次に、オリンピック経済の影響はさまざまな分野に広がっている。これまでのオリンピックと異なり、北京オリンピック関連都市は7カ所にのぼる。収入 も予想を上回りそうだ。特に、市場開発、フランチャイズ経営企画、入場チケット――の3種類の収入は総額11億米ドルを超える見通しだ。例えば、北京オリ ンピック組織委員会のフランチャイズ経営による公式グッズの売上額はすでに14億米ドルを超えたという。その売上額の10%が北京オリンピック組織委員会 に還元されるとすると1億4000万米ドルになる。マスコットの売り上げも記録を更新する見込みだ。

さらに、開催都市のインフラの改善は誰もが認めるところだ。オリンピックによって北京全体の建設のスピードは5年早まり、北京、天津、河北エリアの 融合と発展を直接促した。
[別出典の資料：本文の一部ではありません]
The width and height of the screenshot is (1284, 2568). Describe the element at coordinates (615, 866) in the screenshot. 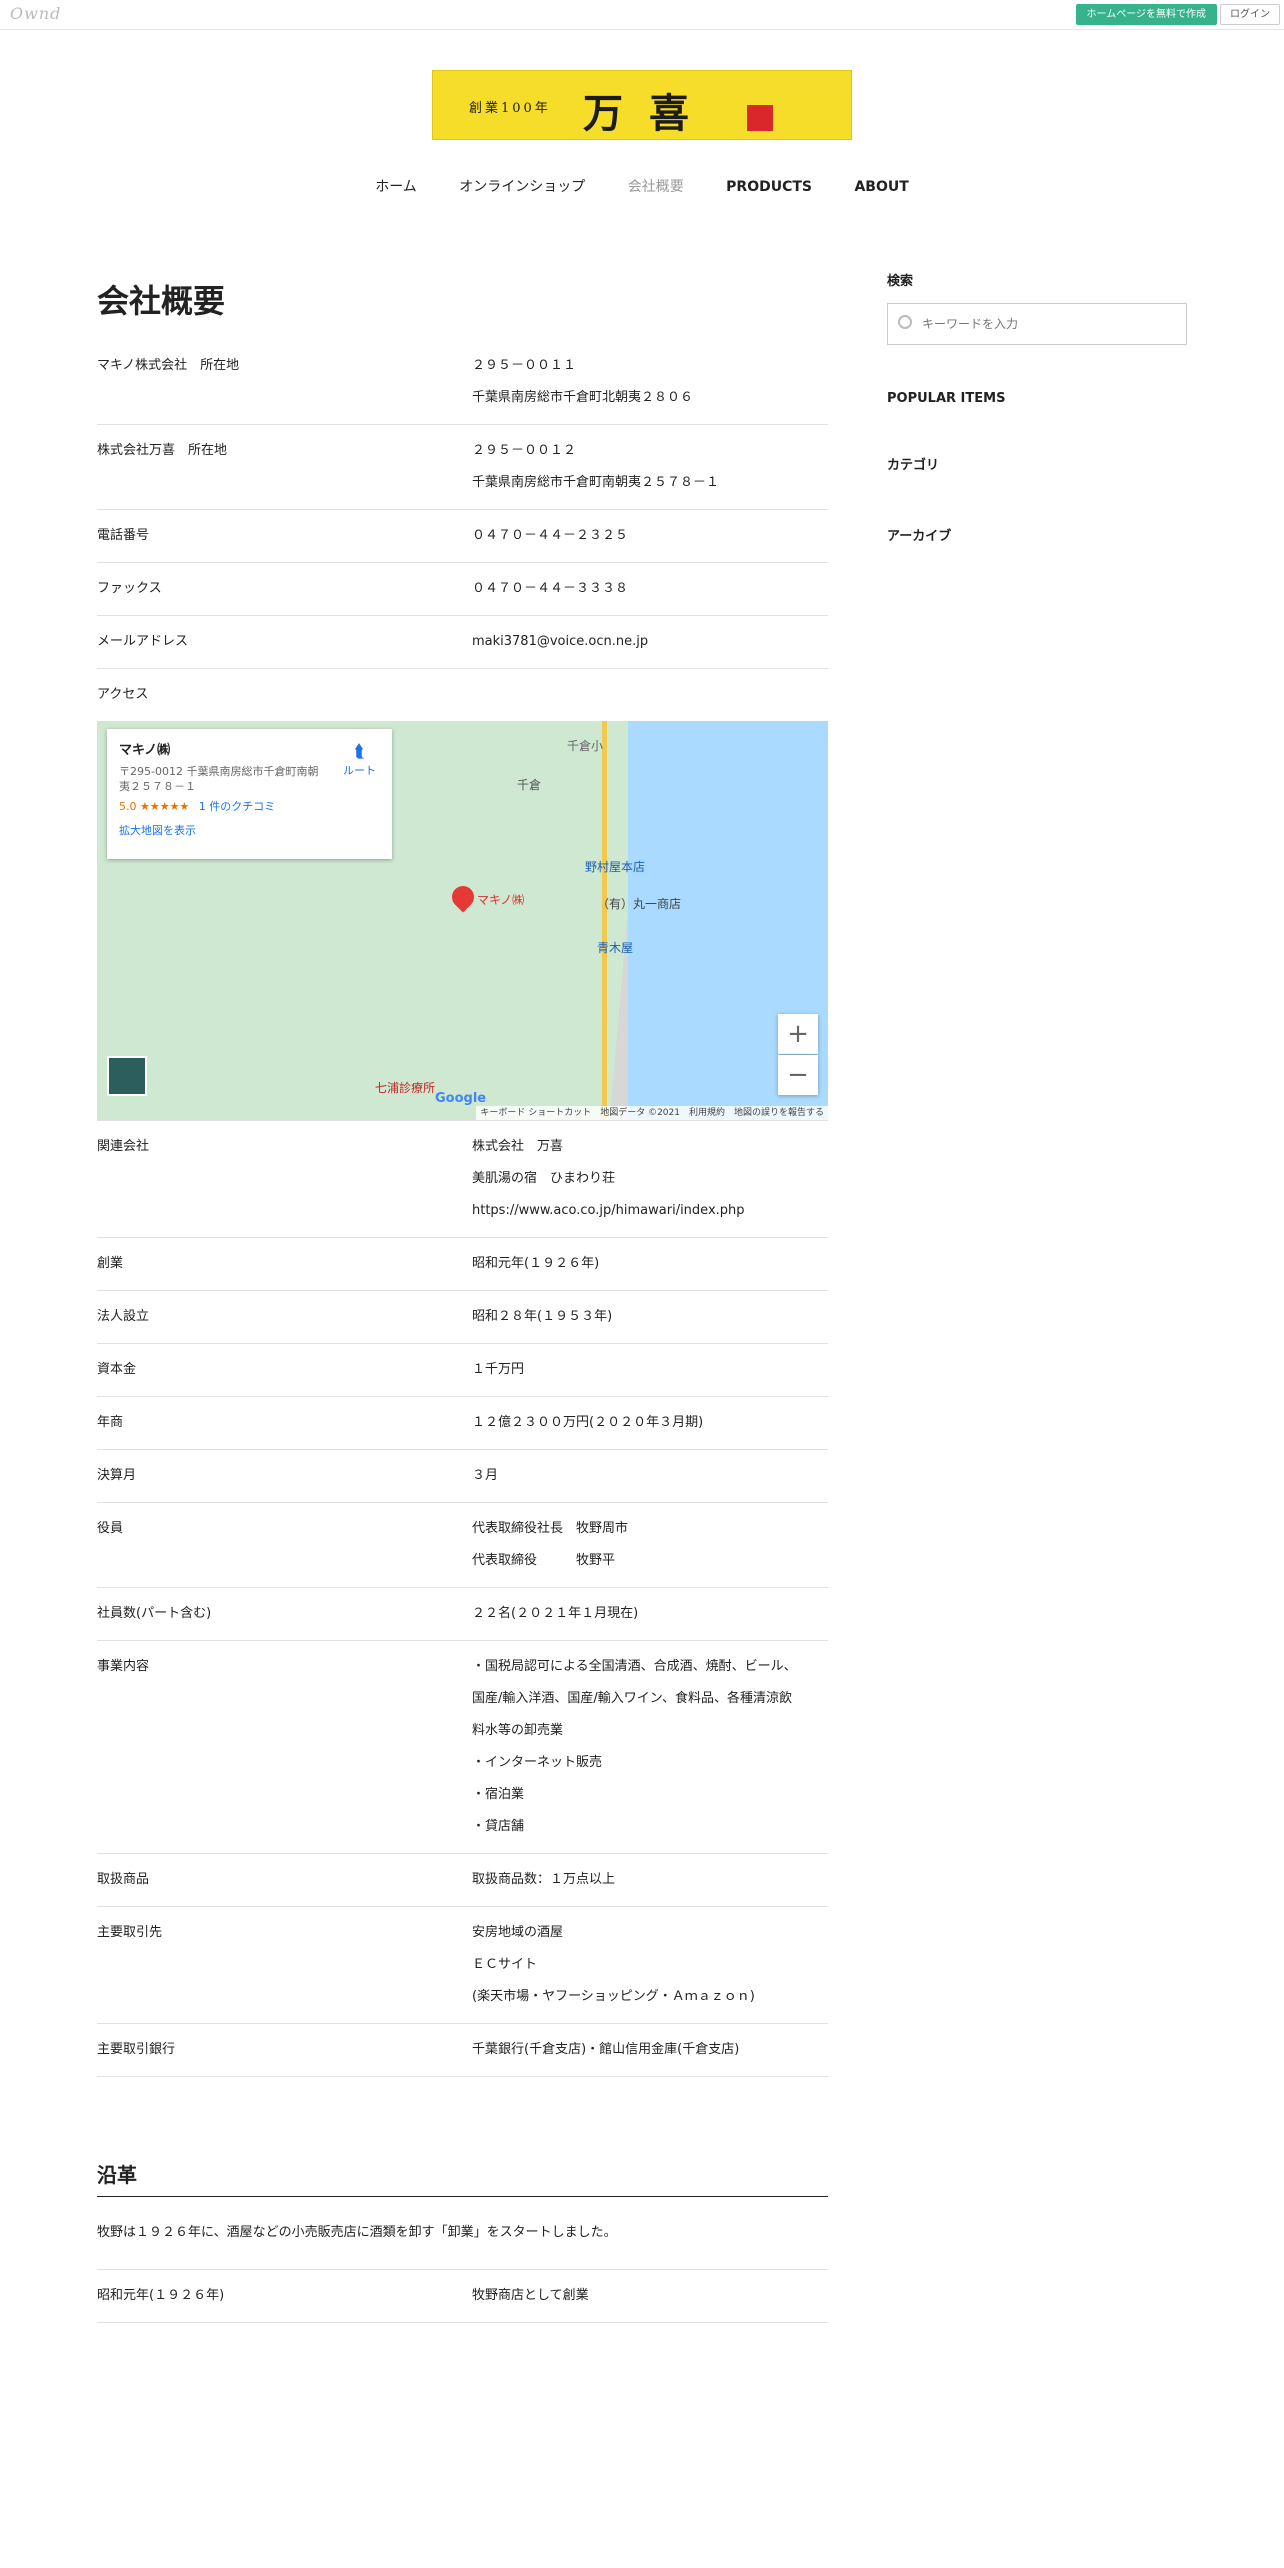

また、オリンピックによって北京に新しい機能エリア、すなわちオリンピック公園を中心とした「亜奥新区」が形成され、オリンピッ ク後は主として観光、スポーツレクリエーション、コンベンション経済、文化クリエイティビティなどの産業発展が期待される。

── 国内外の要因を総合的に分析すると、オリンピック後の中国経済は、およそどんな動きになると考えていますか。

:ポストオリンピックの時期は、オリンピック要因の中国経済への影響はかなり限定的だ。もし経済が低迷するとすれば、主として国際経済の環境と自身の経済周期の影響を受けた結果だろう。

開催都市自身の要因について見れば、2007年、北京の経済規模は1兆元近くに達するが、全国の各省・市・自治区でのランキングは10位にとどま る。北京の経済成長の国内経済全体への影響力はかなり限定的だ。これが他国の開催都市とは異なる点だ。東京の経済規模は日本全体の十分の一を占め、アテネ に至ってはギリシャの二分の一に達する。

中国経済は、全体的には依然として工業化の中期の状態にあるため、工業化と都市化の急速な発展に直面しており、毎年都市に流入する人口だけで1500万人を超える。これこそが中国経済の成長を促すのに有利な要因である。

── では、オリンピックは関連産業にどんな影響をもたらしますか。

:私の予想では、オリンピックに関連する要因の刺激を受けて、スポーツ、コンベンション、文化レクリエーション、金融業などが高成長を維持し、うち観光業の高成長は10年続くだろう。

一方、建設業は今後一定期間、調整段階に入るだろう。会場の建設、都市インフラの整備、都市の改造などで、建設業はオリンピック前に高度成長を遂げた。オリンピック後は、建設業の成長は一定の影響を受けることになるだろう。